Hobas Pipe Preferred for Environmental Safeguards
When power leaves any generating plant, it travels to massive substations that begin the distribution process. Electricity arrives at 500,000 volts and must be stepped down to a lower voltage for its secondary distribution to successive substations in the power grid, where it eventually splits off to various residential neighborhoods and commercial zones.
All these substations are constructed with drainage systems that collect rainwater to be channeled away from the electrical transformer and discharged into a nearby creek or tributary to a river.
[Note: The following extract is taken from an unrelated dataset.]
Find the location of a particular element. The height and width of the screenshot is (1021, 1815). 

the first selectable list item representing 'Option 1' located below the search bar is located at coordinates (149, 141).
Because these initial distribution transformers deal with massive amounts of voltage, they are encased in several thousand gallons of oil for cooling.
In order to devise the most efficient containment system possible to protect against a transformer leak, the utility provided research funds to several engineering firms to design an interceptor and underground oil containment system for two existing 500-kV substations. These computer-controlled substations are unmanned, and therefore the challenge of designing the system lay in its automation to sense an oil spill on its own. The electric utility also wanted a pipe material that would be impervious to most of the chemicals with which it would come in contact, particularly oil, and they wanted a joining system that would not leak.
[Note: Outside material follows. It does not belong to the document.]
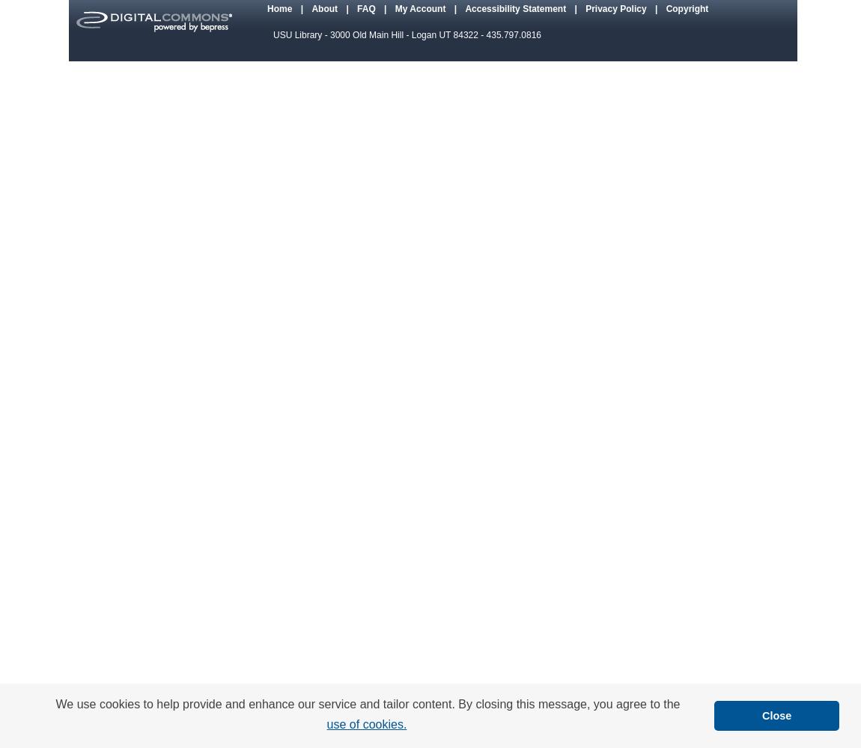  What do you see at coordinates (326, 8) in the screenshot?
I see `'About'` at bounding box center [326, 8].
They chose a unique design submitted by civil engineers at Davis-Martin-Powell & Associates (DMP) of High Point, NC. Ben Palmer, P.E., the DMP engineer in charge of the project, worked with Don Joyce of Pomona Pipe Products, who suggested using Hobas Pipe for the project.
“I know of no other product that has a better joint or better chemical resistance than Hobas pipe,” said Joyce. “Palmer agreed because he had also had some experience with it [Hobas pipe].”
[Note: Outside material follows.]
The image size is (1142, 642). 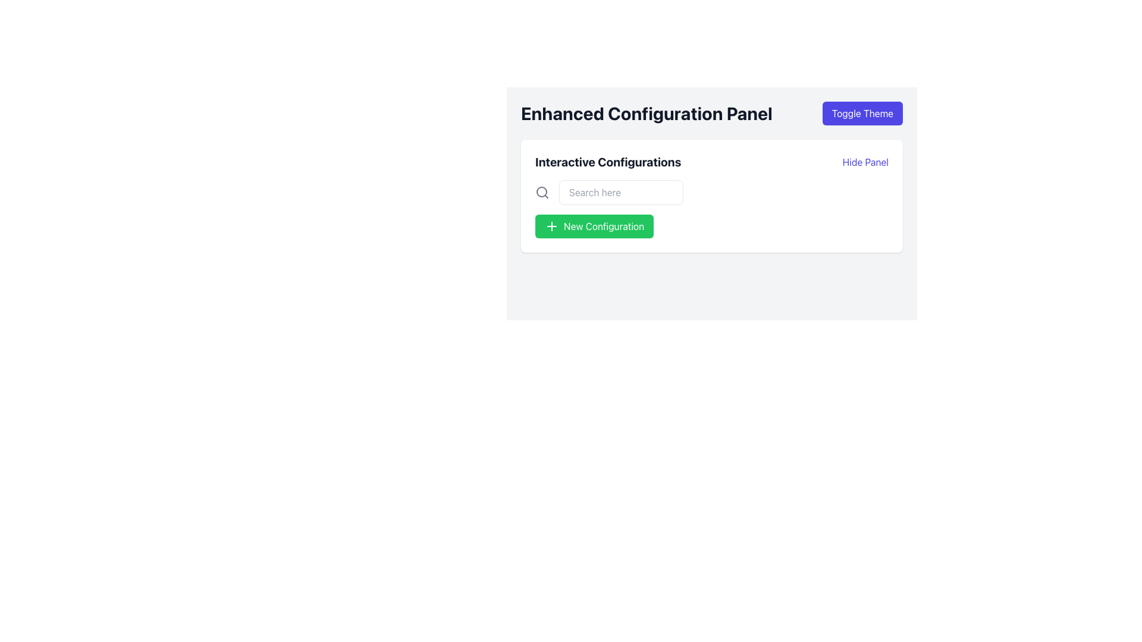 I want to click on the button located near the bottom center of the 'Interactive Configurations' grouping, so click(x=594, y=227).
Palmer’s plan to intercept the drainage system involved installing an oil stop valve that would be sensitive to the specific gravity of the liquid in it. Water inside this chamber would cause the valve to float, allowing the water to continue outward to public drainage. If oil were sensed inside this chamber, the valve would not open because oil is less dense and lacks the buoyancy to lift the valve.
“The bank of transformers is situated atop a rock field sump,” Palmer explained. “The sump areas are connected to a storm drain pipe that conveys the storm water runoff off-site and drains these sumps during a rainfall event.”
This oil stop valve was installed in-line on the storm drain pipe, leaving the site. Inside of the oil stop valve structure, a precast structure houses the oil stop valve along with a diversion pipe leading into the containment system.
In the event that the valve sensed oil and remained closed, the oil-contaminated water would be funneled into an underground containment reservoir constructed of six-foot diameter Hobas pipe, where it would temporarily remain until it could be pumped out manually and disposed of properly.
“The design capacities for the two sites were based upon containment of a single piece of equipment and the rainfall from a 25-year, 24-hour storm event,” according to Palmer. “The concept was very similar to an underground stormwater detention facility, just a different application.”
The containment vessels are made up of custom-made Hobas elbows and tees to create manifolds and 90- to 104-foot long straight runs, according to Matt Swenson of Power Consulting, LLC, the on-site inspector for the utility. The straight sections used were 20 feet long and weighed about 7,000 pounds.
One substation’s containment vessel covers a footprint of 26 feet by 104 feet and is composed of 328 lineal feet of 72-inch Hobas pipe in three straight runs for a capacity of 60,750 gallons. The other 500-kV substation’s vessel covers a footprint of 36 feet by 90.25 feet with 383 lineal feet of 72-inch Hobas pipe in four straight runs for a capacity of 81,560 gallons.
“The owner had pre-ordered the Hobas pipe for the project due to some of the custom manufacturing involved,” said Joyce. “It saved time and the pipe was on site when the contractors arrived.”
The installation was performed by different contractors at the two different sites, neither of whom had prior experience with Hobas pipe. Quartermaster Environmental installed one system and Willis Construction Co. installed the other.
Each 72-inch Hobas pipe containment reservoir was installed in a 12-foot deep excavation atop a one-foot base of washed stone and topped with five to six feet of cover.
There was a learning curve in handling and placing the sections, with correct placement being critical in order to make the straight runs and enable the manifolds to join properly at opposite ends, approximately 100 feet apart, Swenson explained. “As the contractor set each piece, they backfilled a portion to hold the pipe in place so that there would be no need for manipulation when tying into the manifold at the end of the run.”
“With just a few instructions on how to handle Hobas pipe, the installation went well,” Joyce added.
Swenson, who was also pleased with the installation said, “I feel both projects were a success and I understand that both are operating correctly years later, namely that they are dry.”